Recently, there has been interest in the use of text mining methods and natural language processing techniques to build datasets from the digital literature for guiding materials synthesis and design.107,108 Such advances can have key implications with the adaptive learning approach, especially in rapidly constructing the training datasets for building surrogate models. Currently the training sets are constructed manually from surveying the published literature, which can be a time-consuming process. We envision that combining the text mining approach for training set construction with adaptive learning can have an impact in the accelerated search for new materials.

Summary

Our objective is to bring global optimization based tools, developed in other areas, to the attention of the materials community by showing via three diverse examples that involve experiments or computations how the number of experiments or iterations can be minimized. Although a large number of studies exist that build and make predictions using machine learning models, the importance of experimental design and active learning—the selection of the next material to test—is only now being studied in materials science. In particular, we have highlighted the importance of how different design strategies, in the form of surrogate models and utility functions, can minimize the number of iterations to find materials with desired properties. These tools have certainly led to new materials in their class and other aspects as illustrated by our three examples, and the variety of other examples we have briefly discussed in Sec. IVC. Other applications relate to processing,39 as well as the use of computational codes for design in the materials and mechanical engineering areas14,37 and functional polymers.91 Many of these studies (experimental and computational) have shown that the design strategies are superior to random selection in minimizing the number of experiments. We also note as demonstrated by Example 3 in the context of MAX and apatite compounds, that the surrogate model does not necessarily improve over the course of the iterations, even though it leads to fewer measurements or better properties in the course of the iterations (Fig. 12a, b). This aspect has been observed also in other studies.27,30 There is thus a need for statistical studies of the interplay between the quality of the model and the selections recommended by the design strategies. However, we need to be cognizant of the “no free lunch theorem,”109 which essentially states that there is no universal optimizer for all problems! That is, there is no guarantee that a model trained on one data set will work on a different data set.

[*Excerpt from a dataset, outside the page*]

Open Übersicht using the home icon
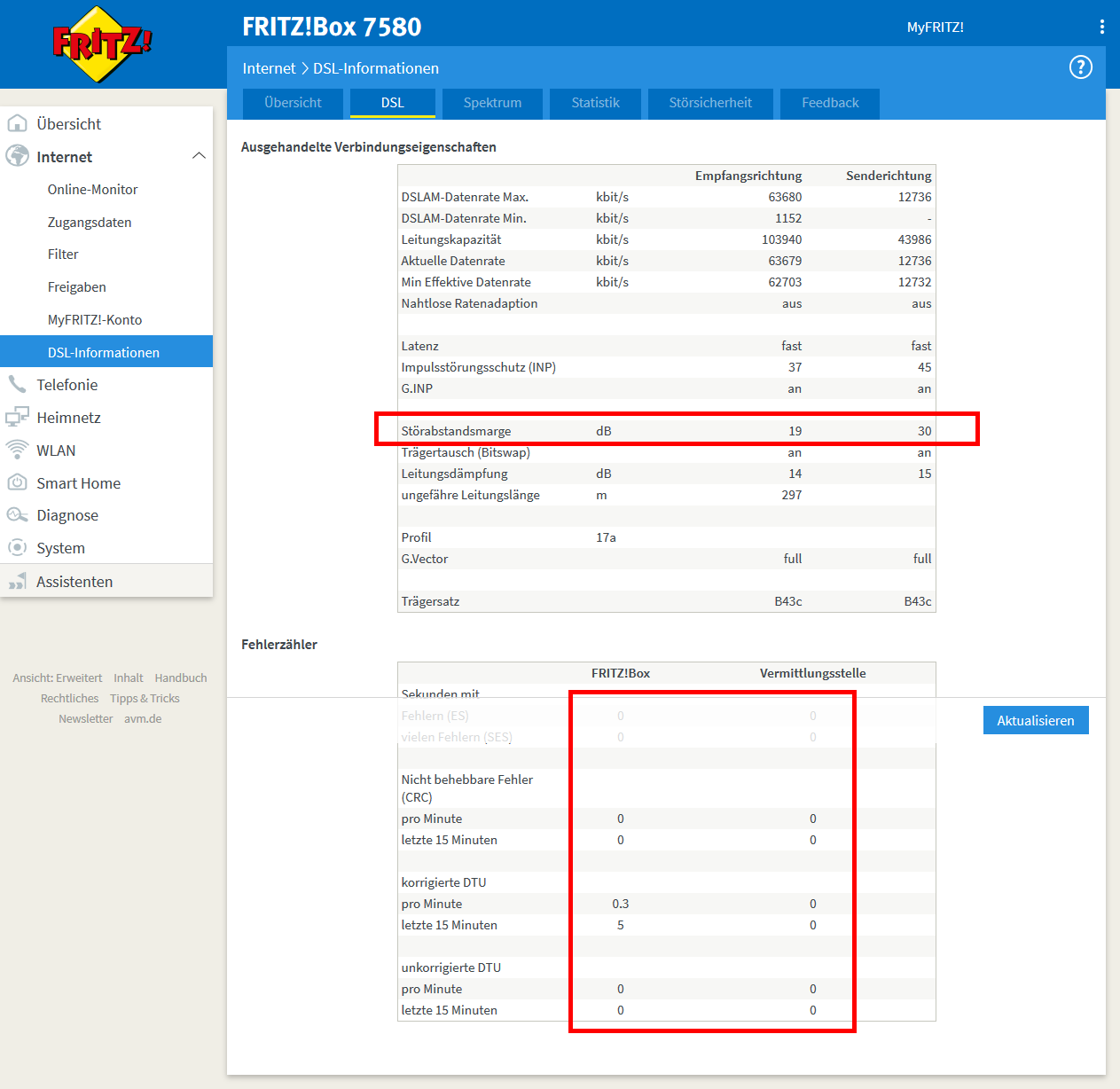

We are still at the stage where these methods have been barely exercised experimentally. The examples we have given have involved bulk synthesis with relatively slow turn around time and characterization. High throughput experiments performing synthesis by sputtering and X-ray have had success with thin film geometries110 as screening strategies for shape memory alloy design in bulk. For bulk synthesis, self-propagation high-temperature synthesis (SHS),111 methods based on laser additive manufacturing,112 and suspended droplet alloy processing show significant promise. The holy grail of automated on the fly synthesis and characterization will require the kinds of design tools we have discussed for next material selection. Recent steps in this direction include the use of unsupervised learning, such as cluster analysis, to convert composition and structural data from combinatorial libraries and material structure databases into potential composition phase diagrams and potential constituent phases.113,114 The convergence of the information sciences with materials science augurs considerable promise in changing the way new materials with targeted properties will be discovered, and how materials science will be studied in the future.